CONJUNTO DE TAREFAS:
a. Diga se cada afirmação está de acordo com o texto sobre a pobreza infantil em Portugal, respondendo sim ou não e citando literalmente as palavras do texto que decidem: (i) mais de 500 mil crianças e adolescentes perderam o abono de família entre 2009 e 2012; (ii) a pobreza limita-se à falta de dinheiro; (iii) a taxa de risco de pobreza das crianças que crescem só com um dos pais é de 26,5%.
b. Com base no texto sobre a pobreza infantil em Portugal, responda a cada pergunta:
(i) A quem foi dirigido o relatório do comité português da UNICEF?
(ii) Qual é a taxa de risco de pobreza das crianças que vivem num agregado com dois adultos e duas crianças?
(iii) No último parágrafo, diminuir a pobreza infantil é apresentado como uma questão de quê?
c. Enumere todos os efeitos da pobreza que o texto sobre a pobreza infantil em Portugal aponta na resposta à pergunta "E que impacto tem a pobreza sobre as crianças, a família e a sociedade ?".

Surgiram recentemente notícias de que o relatório do comité português da UNICEF sobre os direitos das crianças portuguesas, dirigido à Organização das Nações Unidas (ONU), depois de investigação de campo, apontava situações dramáticas em Portugal. Em causa que mais de 500 mil adolescentes e crianças portuguesas perderam o direito ao abono de família entre 2009 e 2012 e que muitas não têm acesso “aos mínimos” na alimentação, na saúde e na educação. Questiona este comité sa UNICEF se a política de austeridade do Governo português em relação às crianças pode violar a convenções internacionais assinadas pelo Estado, sobre o acesso dos mais jovens à saúde, à educação e à protecção social.
A pobreza não se limita à falta de dinheiro. É também não ter uma habitação decente, não ter acesso a um ensino de qualidade, nem a cuidados de saúde decentes, não ter as mesmas oportunidades que todas as crianças, não poder participar na sociedade no mesmo pé de igualdade. Alguns dados quanto à taxa de risco de pobreza : crianças que crescem só com um dos pais (em geral a mãe): 42%; crianças que vivem num agregado com dois adultos e 3 crianças – 26,5%; o mesmo mas com só duas crianças – 14,55%.
E que impacto tem a pobreza sobre as crianças, a família e a sociedade ?
Aumentam os problemas de saúde física e mental; limita e enfraquece as possibilidades de desenvolvimento emocional, social e intelectual da criança; potencia os “handicaps” educativos e abandono escolar; isola as crianças dos seus pares; estigmatiza-a e submete-a a uma pressão constante; reduz as perspectivas profissionais e a esperança; leva a criança a perder a motivação e o sonho de uma vida melhor.
Logo, é a sociedade que pagará a longo termo o preço da decisão de não investir hoje, na luta e na prevenção da pobreza infantil.
Logo, diminuir a pobreza infantil é uma questão de escolhas políticas.

DADOS FORNECIDOS:
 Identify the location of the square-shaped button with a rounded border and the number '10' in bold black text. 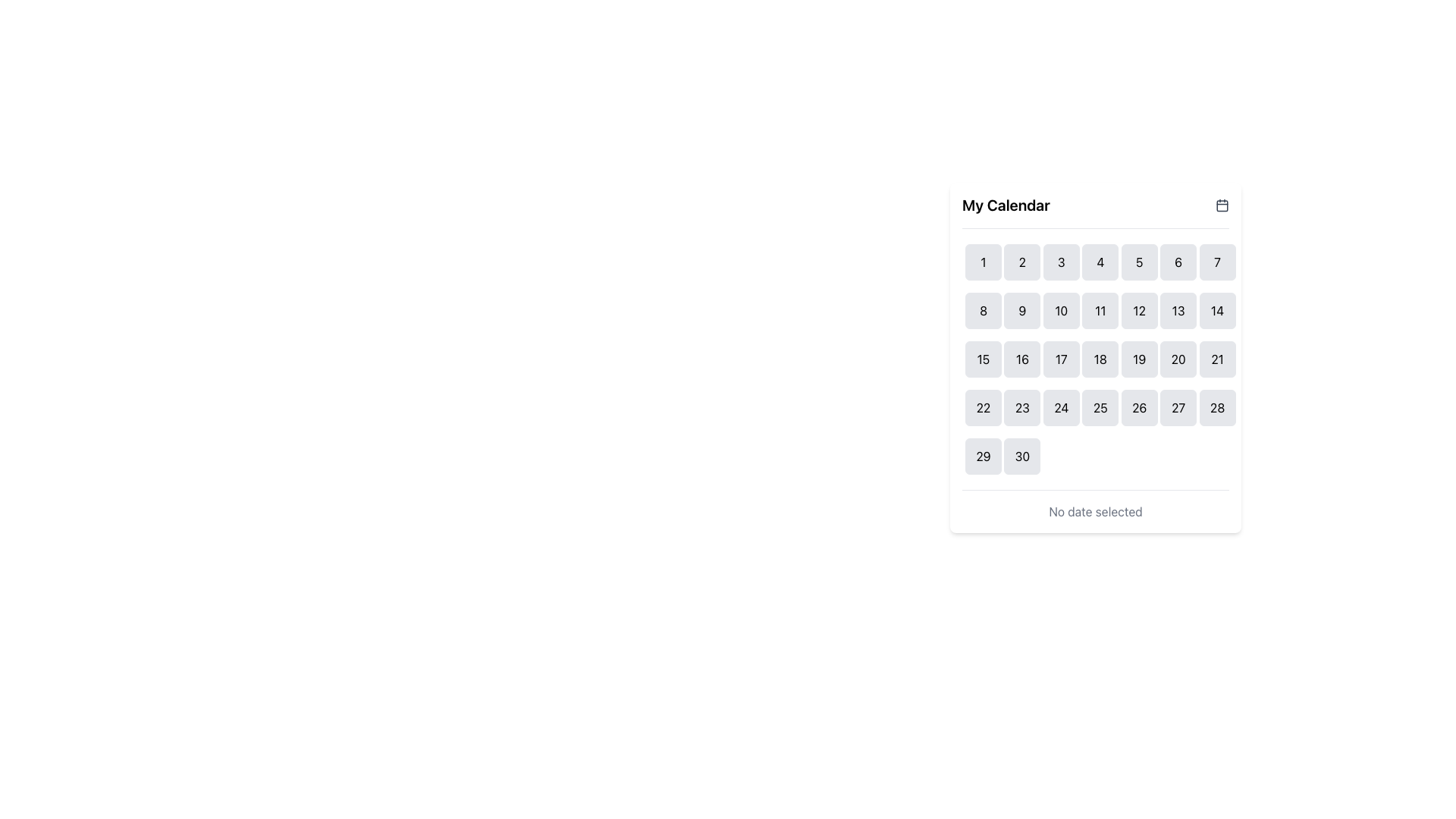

RESPOSTAS POR TAREFA:
a.
(i) Sim: "mais de 500 mil adolescentes e crianças portuguesas perderam o direito ao abono de família entre 2009 e 2012"
(ii) Não: "A pobreza não se limita à falta de dinheiro."
(iii) Não: "crianças que crescem só com um dos pais (em geral a mãe): 42%"

b.
(i) À Organização das Nações Unidas (ONU).
(ii) 14,55%.
(iii) De escolhas políticas.

c.
- Aumentam os problemas de saúde física e mental.
- Limita e enfraquece as possibilidades de desenvolvimento emocional, social e intelectual da criança.
- Potencia os "handicaps" educativos e o abandono escolar.
- Isola as crianças dos seus pares.
- Estigmatiza a criança e submete-a a uma pressão constante.
- Reduz as perspectivas profissionais e a esperança.
- Leva a criança a perder a motivação e o sonho de uma vida melhor.